▸ DIRECTIONS FOR THIS TASK: Output, word for word and without pictures, the lines from the one containing "The height and" through the final line of the listing below.

▸ DATASET RECORDS:
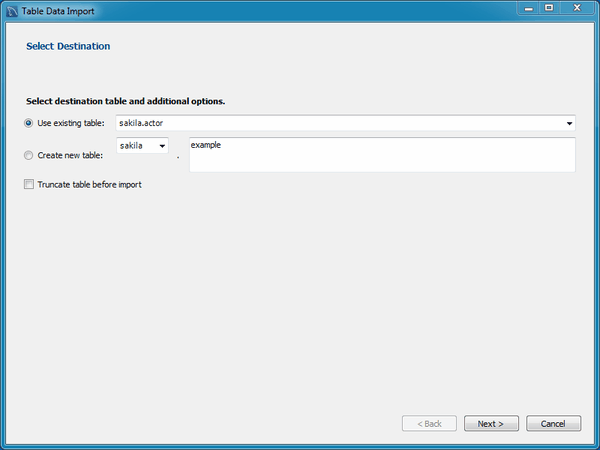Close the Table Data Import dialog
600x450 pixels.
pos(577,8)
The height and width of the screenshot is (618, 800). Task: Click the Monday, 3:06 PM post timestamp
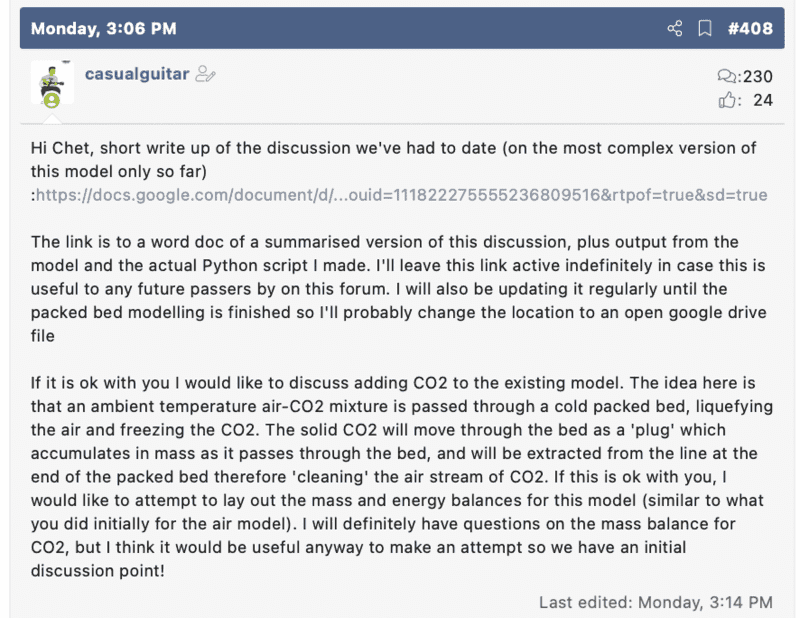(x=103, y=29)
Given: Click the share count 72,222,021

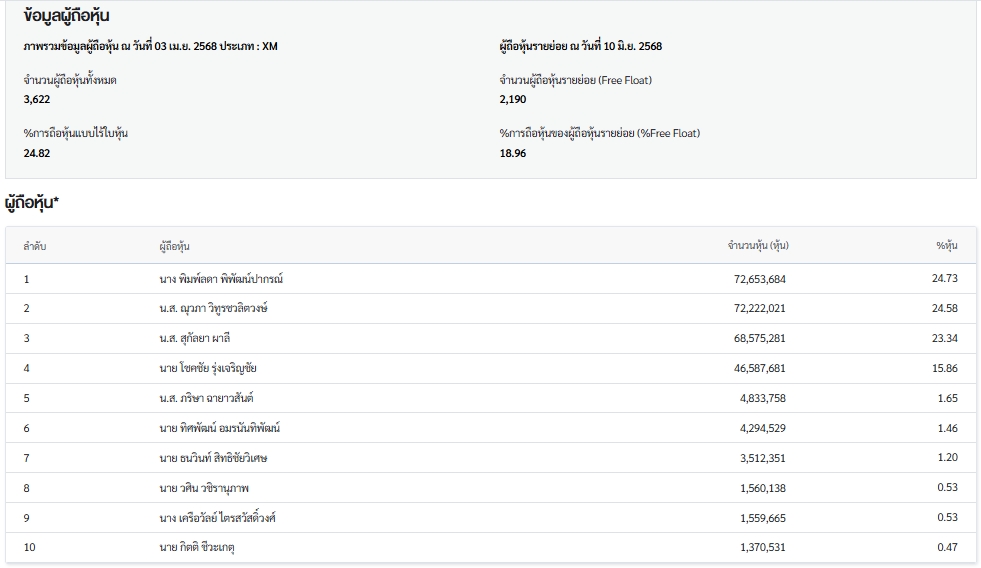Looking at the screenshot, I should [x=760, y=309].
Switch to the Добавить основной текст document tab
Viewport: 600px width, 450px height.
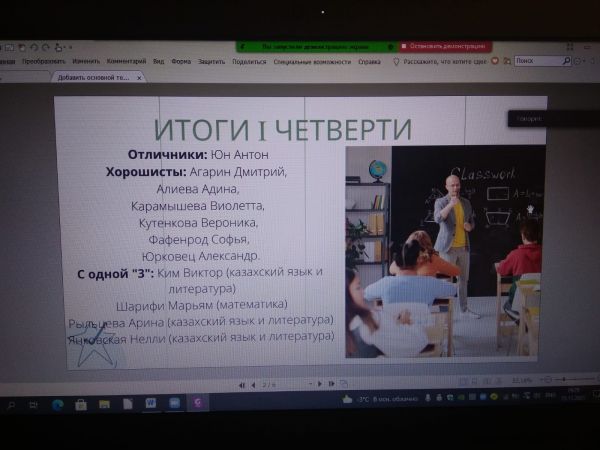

▸ YOUR SOLUTION:
The height and width of the screenshot is (618, 800). Task: Click the Monday, 3:06 PM post timestamp
(x=103, y=29)
Given: Click the share count 72,222,021

Looking at the screenshot, I should [x=760, y=309].
Switch to the Добавить основной текст document tab
Viewport: 600px width, 450px height.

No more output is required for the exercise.